• The Near Death Experiences of Rats

    Time for some skeptic work.  I’ve long held the idea that near death experiences (NDEs) have been little more than normal brain activity taking place in a low energy environment.  The brain consumes huge amounts of energy and rapidly runs out when the heart stops pumping fuel to it.

    But this recent research on rats shows that I’m partially wrong.  It’s not normal brain activity.  It’s hyper-brain activity.  This research indicates that the rat brain, within 30 seconds after the heart stops “exceeded levels found during the conscious waking state”.

    Now, I’m just looking at the abstract and a press report here.  (If anyone wants to get me a subscription to one of the major journals for my upcoming birthday, I would be grateful.)  But the results are quite interesting… and they are fairly consistent with another area of brain research, sensory deprivation.

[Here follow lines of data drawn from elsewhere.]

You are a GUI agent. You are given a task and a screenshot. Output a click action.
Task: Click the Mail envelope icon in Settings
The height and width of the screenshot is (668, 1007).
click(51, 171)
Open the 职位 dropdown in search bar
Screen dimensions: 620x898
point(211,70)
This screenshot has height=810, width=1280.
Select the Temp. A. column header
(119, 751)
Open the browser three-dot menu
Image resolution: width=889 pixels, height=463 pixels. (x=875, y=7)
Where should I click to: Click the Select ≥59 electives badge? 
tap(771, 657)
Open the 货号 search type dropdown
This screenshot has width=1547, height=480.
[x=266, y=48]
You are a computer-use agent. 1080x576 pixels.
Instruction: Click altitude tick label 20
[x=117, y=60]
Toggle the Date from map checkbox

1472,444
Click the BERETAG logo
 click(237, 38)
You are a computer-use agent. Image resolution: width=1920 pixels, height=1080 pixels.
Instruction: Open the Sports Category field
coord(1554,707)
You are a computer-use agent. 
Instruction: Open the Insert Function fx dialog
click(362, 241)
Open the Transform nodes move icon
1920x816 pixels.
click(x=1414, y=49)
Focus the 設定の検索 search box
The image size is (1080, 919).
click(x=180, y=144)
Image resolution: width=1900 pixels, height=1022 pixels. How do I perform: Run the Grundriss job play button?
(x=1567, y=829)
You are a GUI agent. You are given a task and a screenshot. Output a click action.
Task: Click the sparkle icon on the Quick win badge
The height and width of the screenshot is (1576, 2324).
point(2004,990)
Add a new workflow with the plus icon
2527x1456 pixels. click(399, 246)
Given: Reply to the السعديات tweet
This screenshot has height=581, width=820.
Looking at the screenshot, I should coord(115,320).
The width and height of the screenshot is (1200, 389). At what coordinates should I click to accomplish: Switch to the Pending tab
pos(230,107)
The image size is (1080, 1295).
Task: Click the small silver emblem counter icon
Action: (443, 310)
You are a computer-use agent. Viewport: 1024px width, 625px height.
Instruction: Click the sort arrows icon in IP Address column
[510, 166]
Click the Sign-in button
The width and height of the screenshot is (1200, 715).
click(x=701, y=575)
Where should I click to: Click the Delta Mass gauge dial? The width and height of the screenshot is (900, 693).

    During full sensory deprivation, the brain freaks out.  It thinks something is wrong and starts all kinds of crazy activity.  I don’t have a notion as to why yet.  But people in SD trials often report hallucinations and there is a decrease in cognitive ability after deprivation.

    My working notion is that death, for the brain, is very similar to sensory deprivation.  The brain stops getting feedback signals from the important parts of the body, like the heart.  So it goes into a kind of overdrive, trying something… anything to get normal function back.  Unfortunately, without a constant supply of fuel, that overdrive can’t be sustained for long and the brain can’t restart the heart.

    But other humans can.  And thus we have the near death experience explained.

    The abstract notes very specifically that the “Gamma oscillations during cardiac arrest were global and highly coherent”.  I have no idea what it that means, but I can parse the significance of it.

    The final bit of the abstract is also very interesting.

    These data demonstrate that the mammalian brain can, albeit paradoxically, generate neural correlates of heightened conscious processing at near-death.

    The near death experience isn’t God calling you home.  It’s nothing more than the brain going into freak-out mode.